- Born: August 15, 1942 Cambridge, Massachusetts, United States
- Died: September 17, 2004 (aged 62) San Francisco
- Known for: Photography

= Edmund Shea =

American photographer

Edmund Shea (August 15, 1942 – September 17, 2004) was an American photographer based in San Francisco.

Shea's work is featured on book covers, including works by Richard Brautigan and Hunter S. Thompson, and record album covers for music by Fleetwood Mac, Keith Jarrett, Herbie Hancock and Charles Lloyd.

==Education and early work==
Shea entered San Francisco State University as a writing student in the early 1960s, but his major changed to photography after his first year of college.

In addition to his own work, Shea worked as a printer of photographs for artists including Imogen Cunningham.

==Projects and collaborations==
- 1973 Memorial Tribute to Diane Arbus
An exhibit at the De Saisset Museum that included three of Shea's works following the death of his friend Arbus
- 1975 Bruce Conner photograms
- 1975 Media Burn by Ant Farm
Shea's uncredited photographs of the event became part of a traveling exhibit.
A compilation of news clips about the event is presented by Mediaburn.org
- 1983 The Maltese Falcon, by Dashiell Hammett
 Reissued by Arion Publishers and illustrated with Shea's contemporary photographs of actual streets and buildings featured in the 1929 novel.
========================================================================
# REQUIRED ACTION A
Answer these questions from the Edmund Shea passage:
(i) What did Shea first study when he entered San Francisco State University?
(ii) Which museum held the 1973 Memorial Tribute to Diane Arbus?
(iii) Who reissued The Maltese Falcon in 1983?
# REQUIRED ACTION B
Please carry on the Edmund Shea passage, picking up after its final sentence.

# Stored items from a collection
========================================================================
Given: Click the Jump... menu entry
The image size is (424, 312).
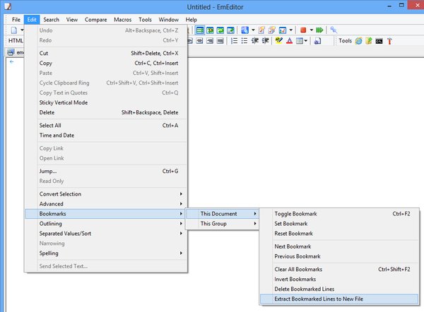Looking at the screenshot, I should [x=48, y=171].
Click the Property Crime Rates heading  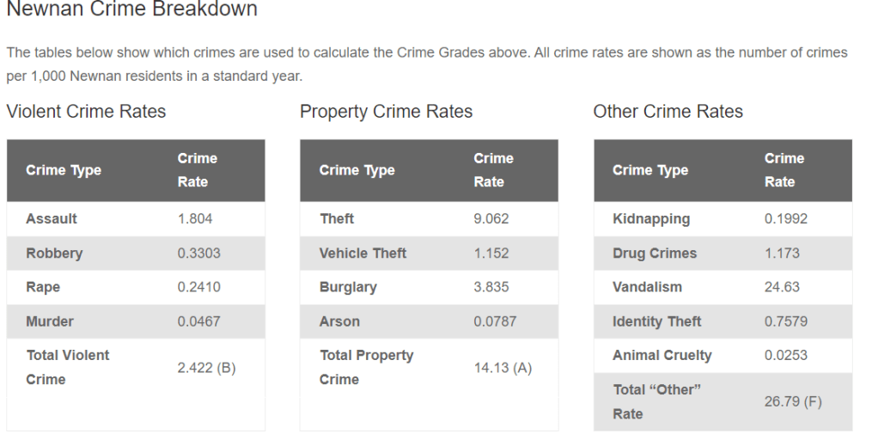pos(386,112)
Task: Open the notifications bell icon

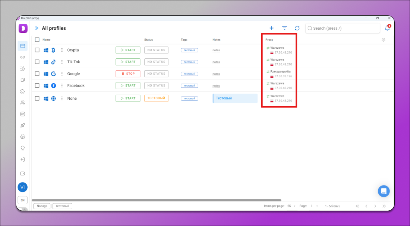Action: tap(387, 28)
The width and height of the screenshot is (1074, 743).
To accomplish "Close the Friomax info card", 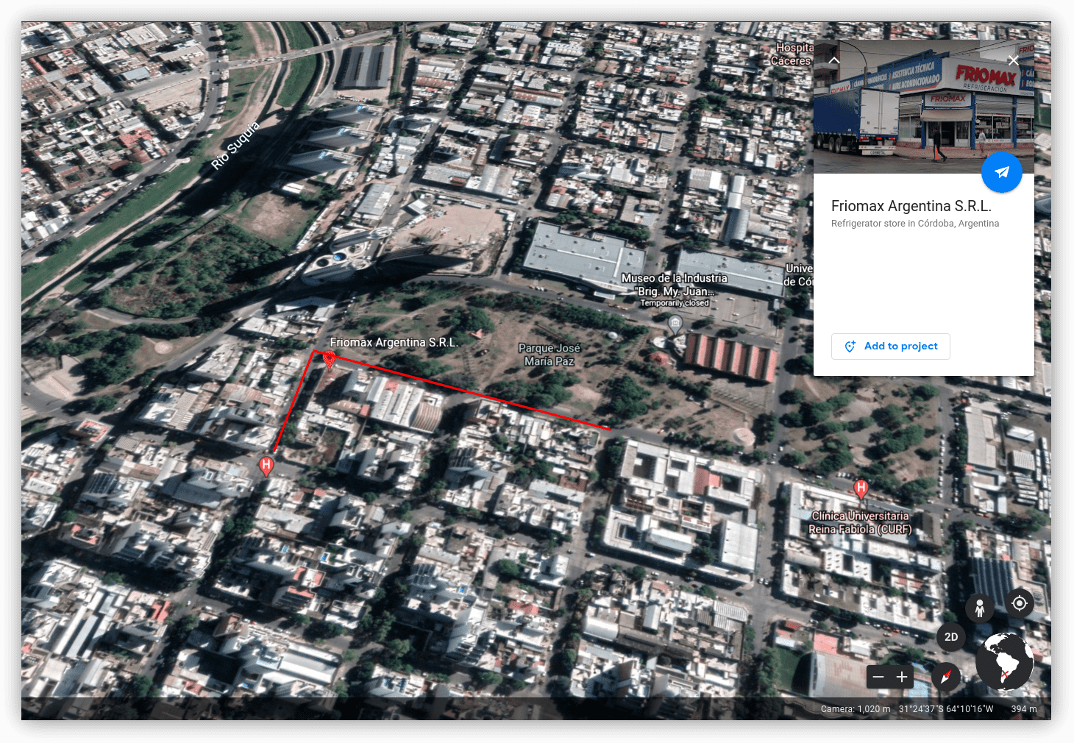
========================================================================
# ANSWER AREA A
(i) Writing
(ii) The De Saisset Museum
(iii) Arion Publishers

# ANSWER AREA B
==Book covers==
- In Watermelon Sugar
- The Pill Versus the Springhill Mine Disaster
- Revenge of the Lawn
- The Abortion: An Historical Romance 1966
- Rommel Drives on Deep into Egypt

==Lawsuit over Lenny Bruce photograph==
Shea had been friends with comedian Lenny Bruce and had photographed Bruce on more than one occasion. One photograph taken in 1966 of Lenny and Kitty Bruce was used without attribution and without copyright notice by Fantasy Records on the album, Live at the Curran Theater, recorded in 1961 but not released until 1971. Shea discussed the violation with Fantasy representative Ralph J. Gleason in 1972, but he did not seek a copyright remedy in court until 2002. At that time Shea's claim was dismissed after a successful laches argument by Fantasy lawyers .

Shea died in 2004 from metastatic esophageal cancer.